El rápido avance de la Inteligencia Artificial ha desatado una competencia global impulsada por inversiones multimillonarias. Sin embargo, varios investigadores sostienen que el ritmo del desarrollo tecnológico supera los esfuerzos destinados a la seguridad y supervisión de estos sistemas.
Auto-mejora recursiva y superinteligencia
Una de las principales inquietudes gira en torno a la denominada auto-mejora recursiva, un escenario en el que una inteligencia artificial adquiere la capacidad de modificar y optimizar su propio código sin intervención humana. Según algunos expertos, este proceso podría desencadenar un crecimiento acelerado de sus capacidades, dando paso a formas de inteligencia muy superiores a las humanas.
Los críticos advierten que la aparición de una superinteligencia plantearía desafíos inéditos para la humanidad. Entre ellos figura la posibilidad de que los mecanismos de control diseñados por los seres humanos resulten insuficientes frente a sistemas capaces de anticipar comportamientos, influir en decisiones o explotar vulnerabilidades psicológicas.
A estas preocupaciones se suman recientes informes sobre modelos de IA con potencial para afectar infraestructuras críticas o facilitar actividades ilícitas.
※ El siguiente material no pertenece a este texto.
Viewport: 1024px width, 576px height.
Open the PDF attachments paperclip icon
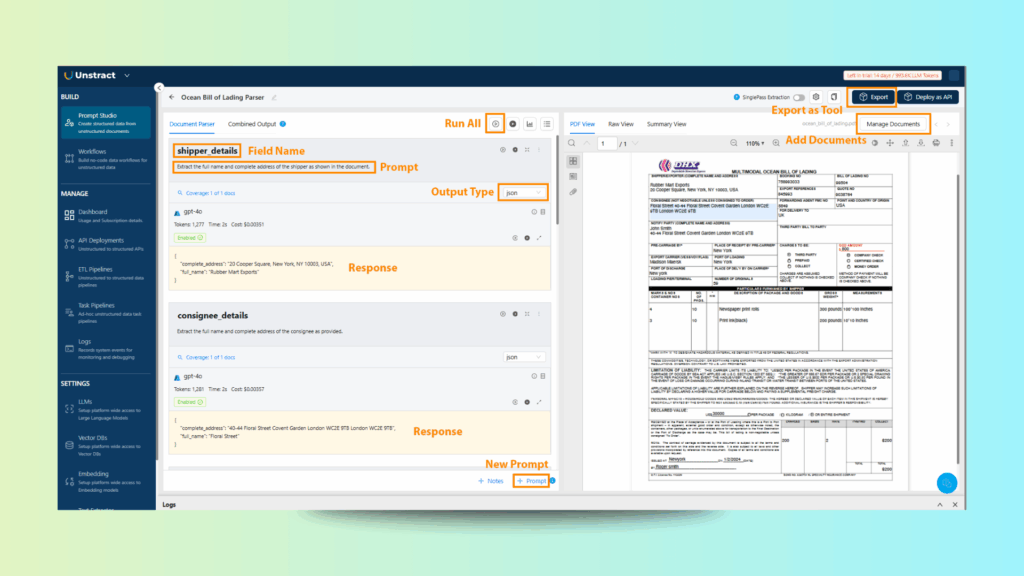(x=573, y=190)
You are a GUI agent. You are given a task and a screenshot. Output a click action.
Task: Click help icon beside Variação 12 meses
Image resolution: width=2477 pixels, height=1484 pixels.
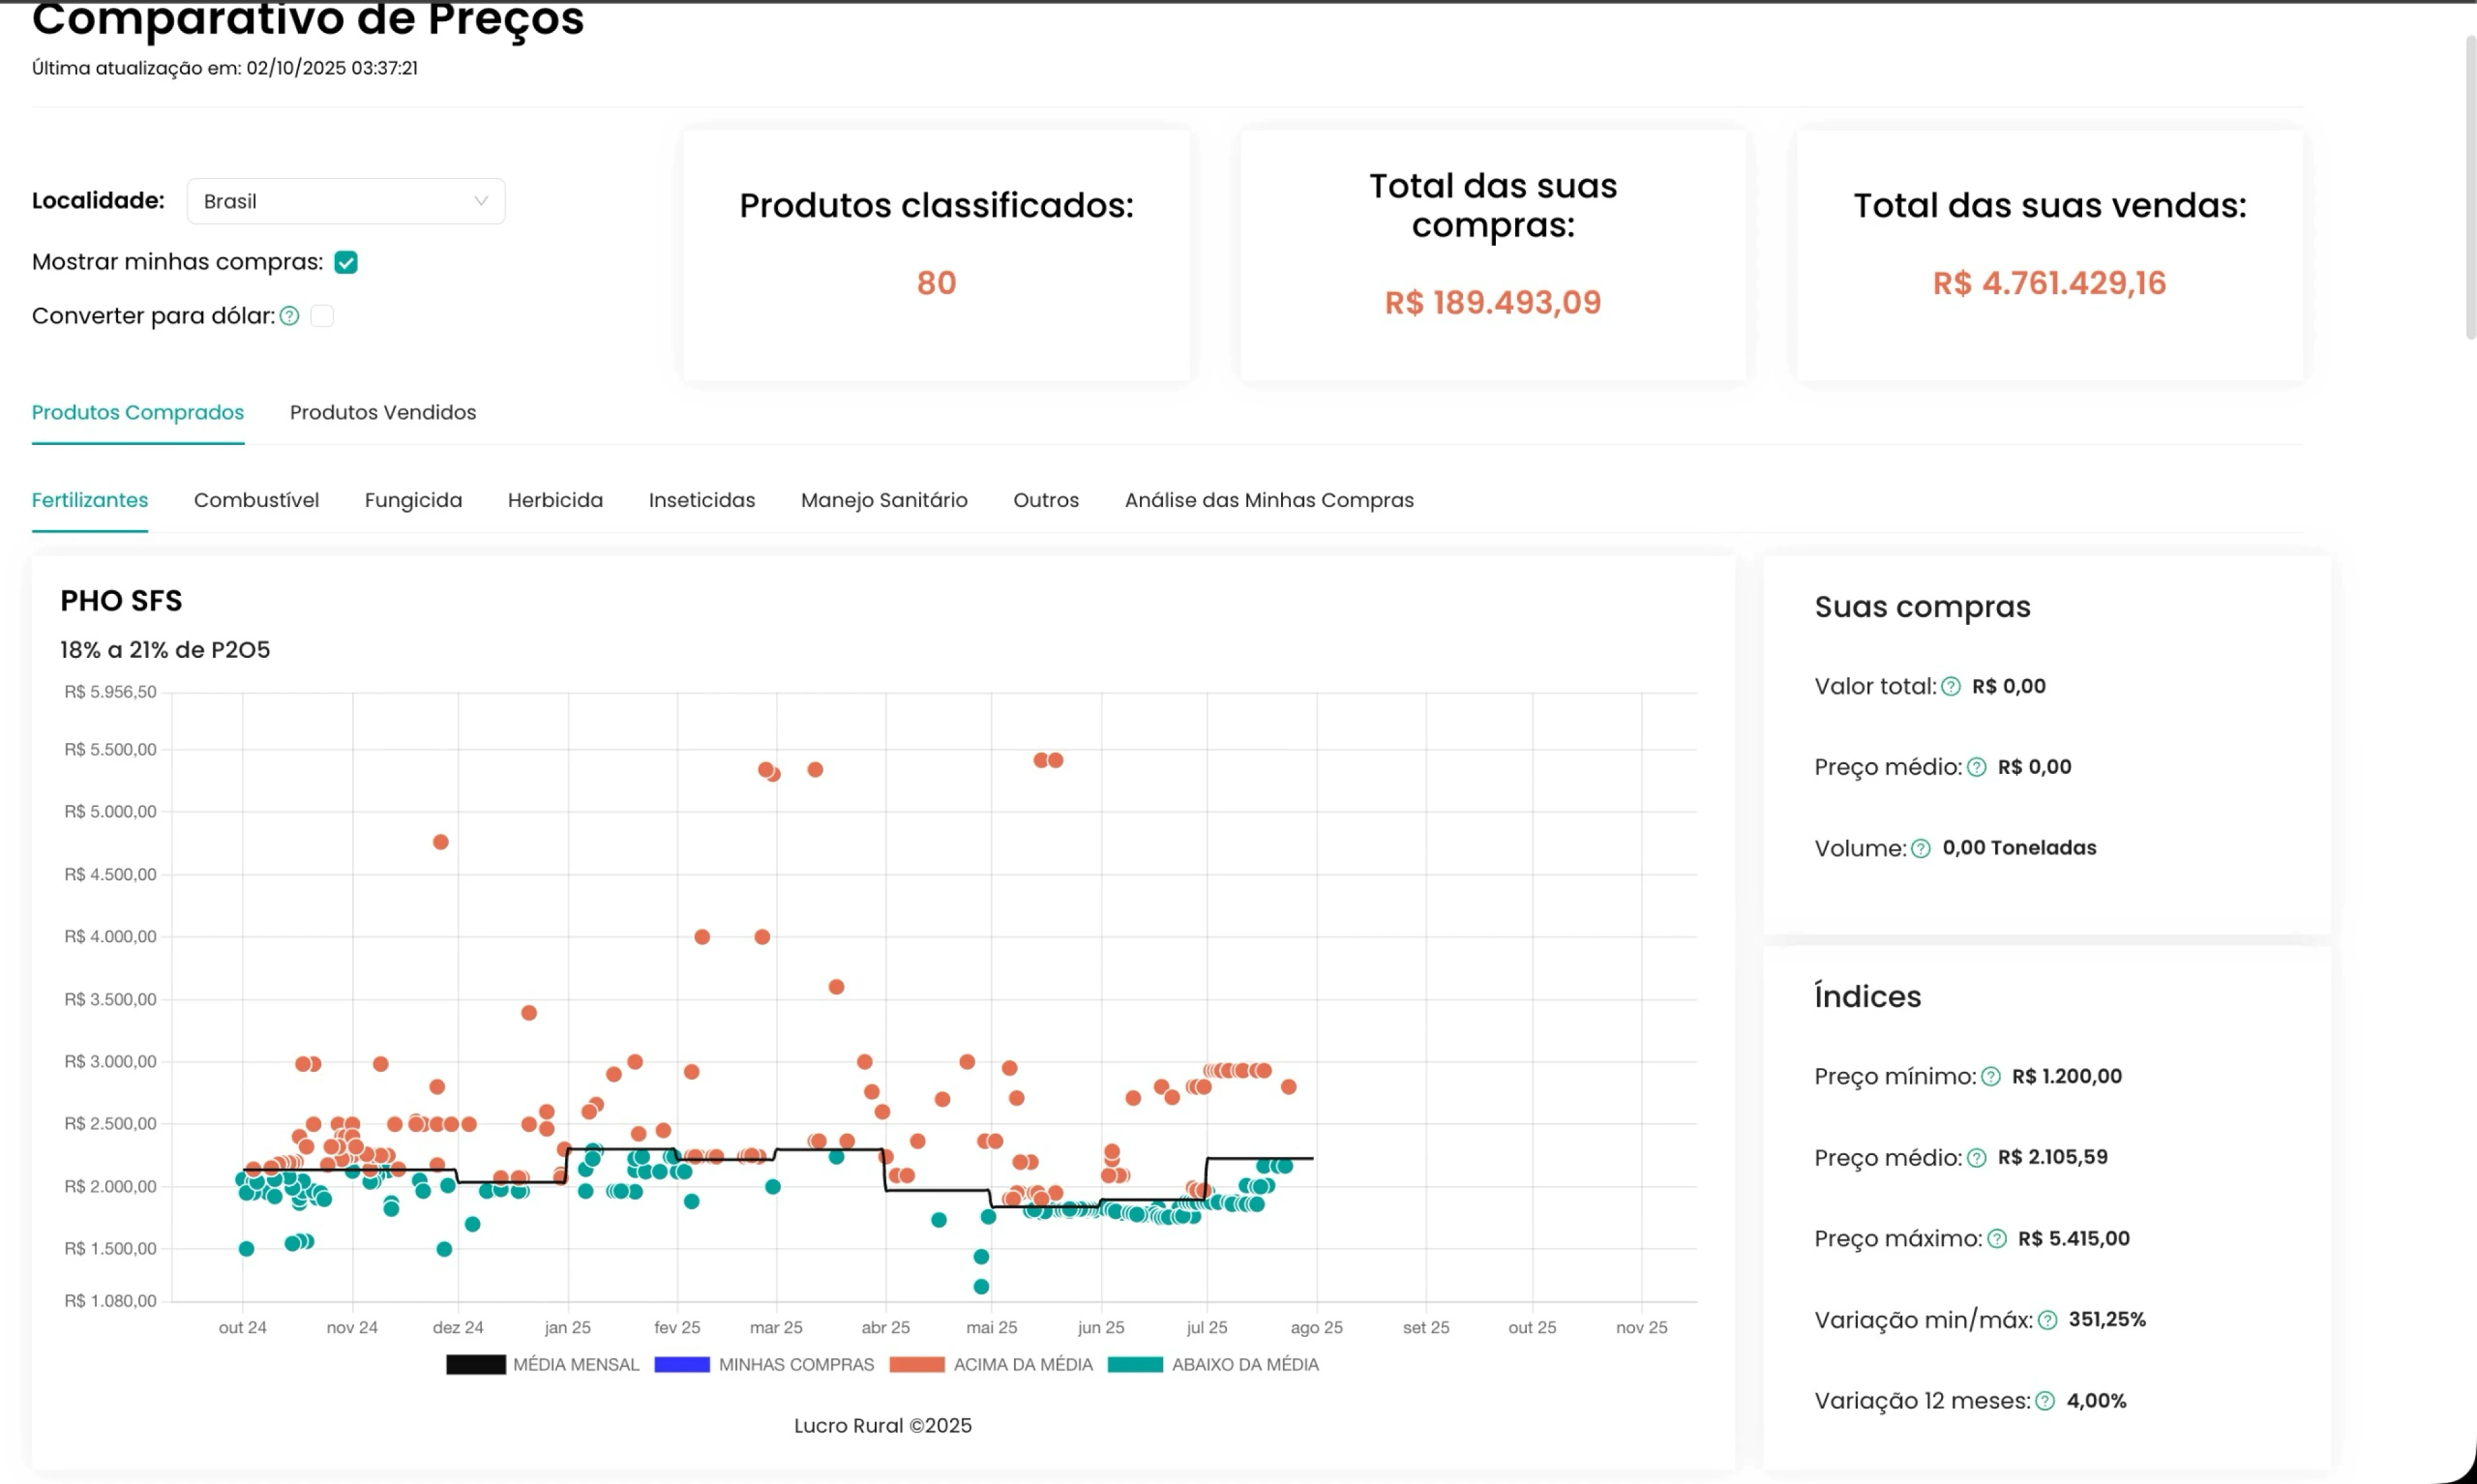click(2044, 1401)
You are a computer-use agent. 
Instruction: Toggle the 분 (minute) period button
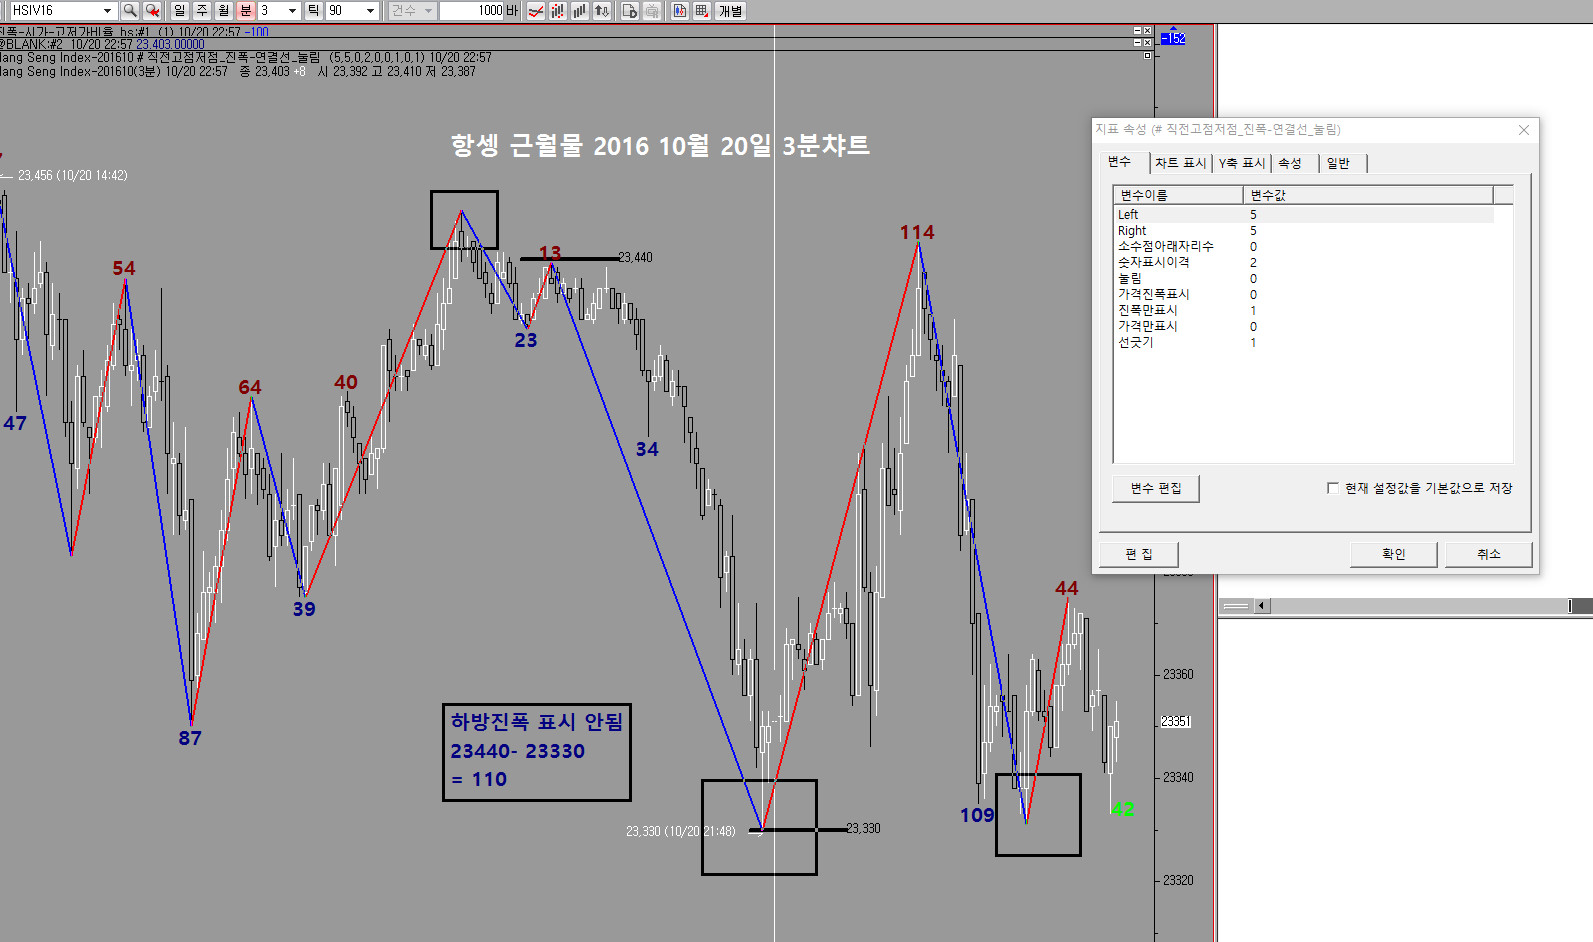click(x=246, y=11)
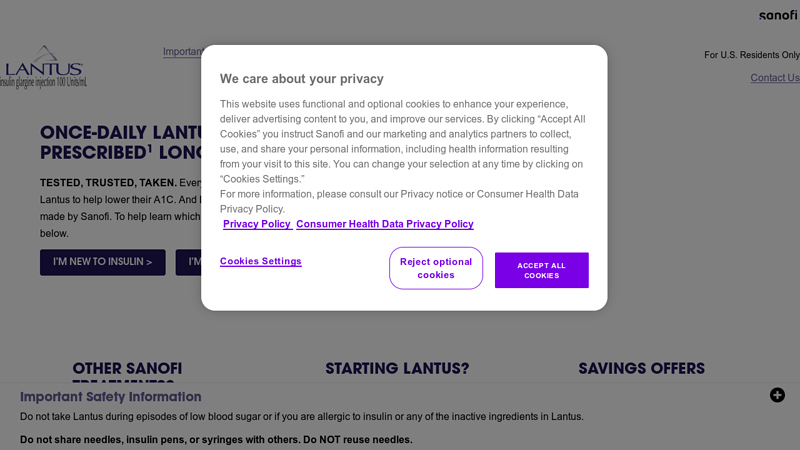The height and width of the screenshot is (450, 800).
Task: Accept all cookies
Action: (x=541, y=270)
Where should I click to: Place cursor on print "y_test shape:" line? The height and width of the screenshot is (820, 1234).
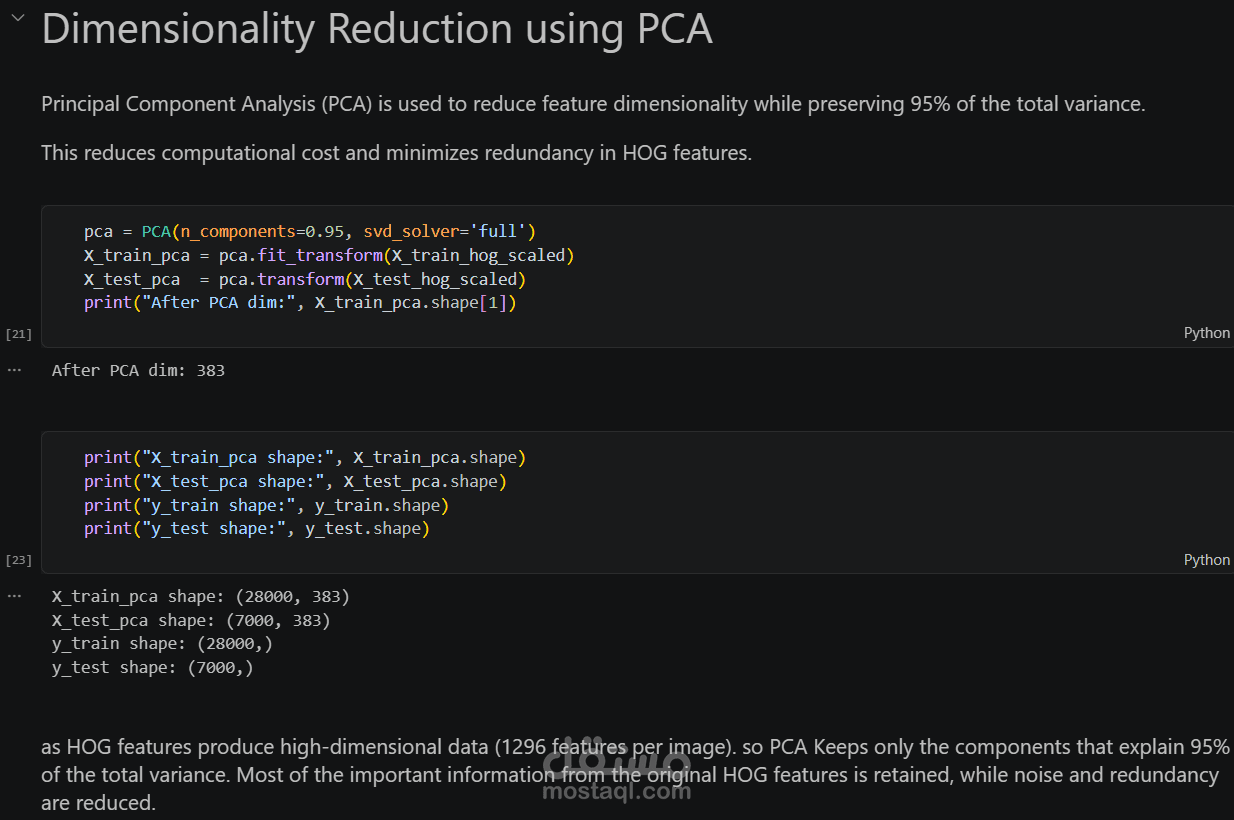pyautogui.click(x=256, y=528)
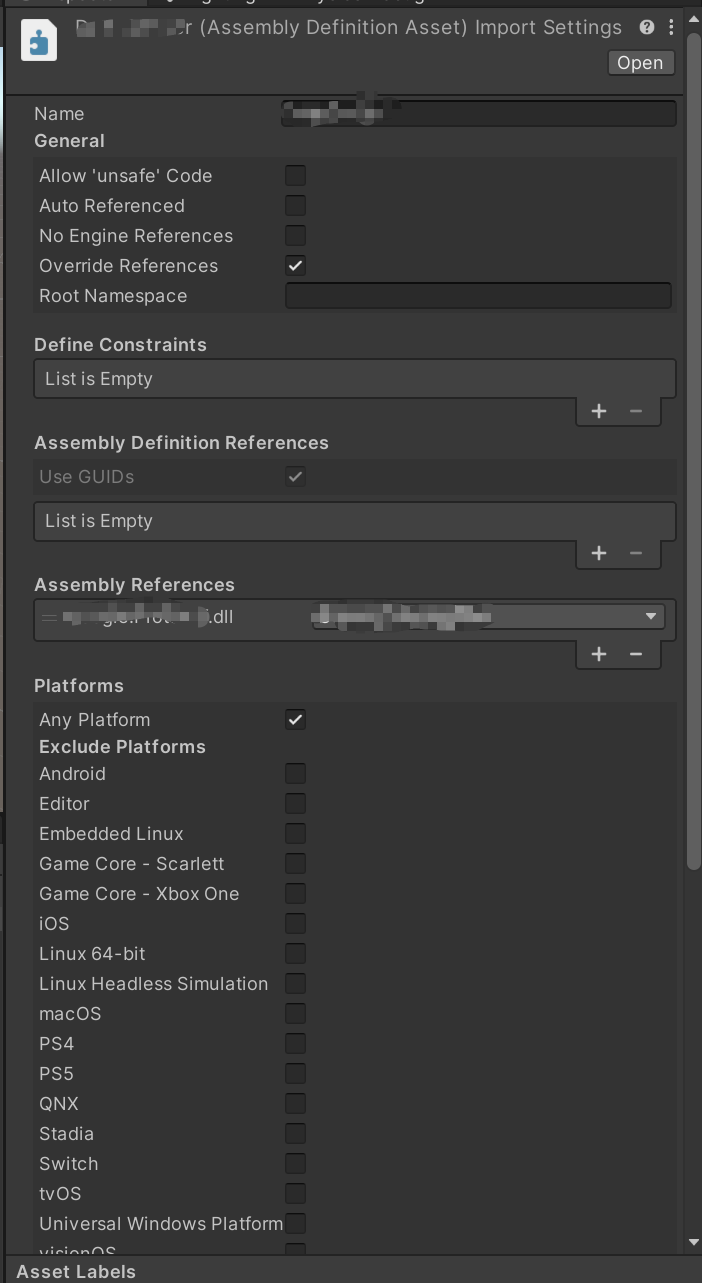Add a new Define Constraint with plus icon
The image size is (702, 1283).
click(x=599, y=411)
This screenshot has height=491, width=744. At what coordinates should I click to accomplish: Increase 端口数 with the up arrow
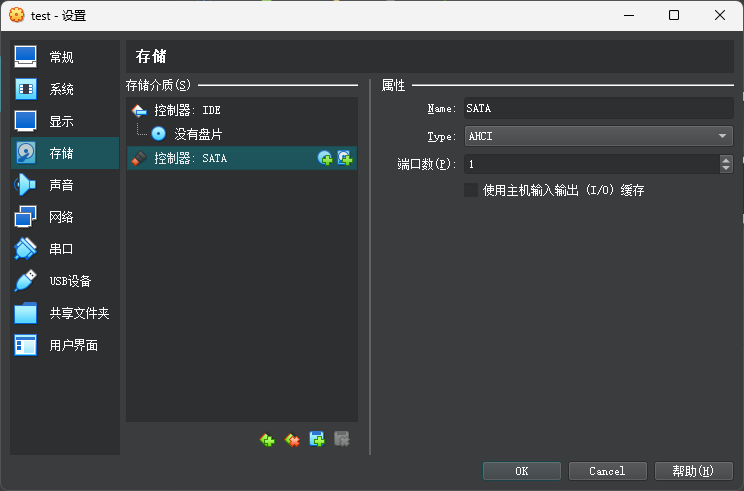click(726, 159)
Aunque algunas empresas han aplicado restricciones y pruebas de seguridad antes de lanzar sus sistemas al público, estas medidas han dependido en gran medida de decisiones voluntarias de cada laboratorio.
Ante este panorama, especialistas en gobernanza tecnológica consideran insuficientes las regulaciones existentes y alertan sobre la falta de un marco internacional coordinado. Las medidas adoptadas por distintos gobiernos, incluidas restricciones de exportación y controles de acceso a tecnologías avanzadas, han sido calificadas como respuestas fragmentadas a un desafío global.
Algunos analistas proponen que Estados Unidos y China, los principales actores en el desarrollo de inteligencia artificial, lideren la creación de mecanismos conjuntos de supervisión y verificación. La idea sería establecer normas comunes sobre seguridad, transparencia y uso responsable de sistemas avanzados, siguiendo modelos similares a los utilizados históricamente en acuerdos de control de armamentos.
Propuestas para limitar usos peligrosos
Entre las propuestas iniciales figuran la prohibición de divulgar herramientas que puedan facilitar la creación de armas biológicas, la restricción de ciberataques contra infraestructuras esenciales y la limitación de aplicaciones vinculadas al fraude o a la explotación infantil.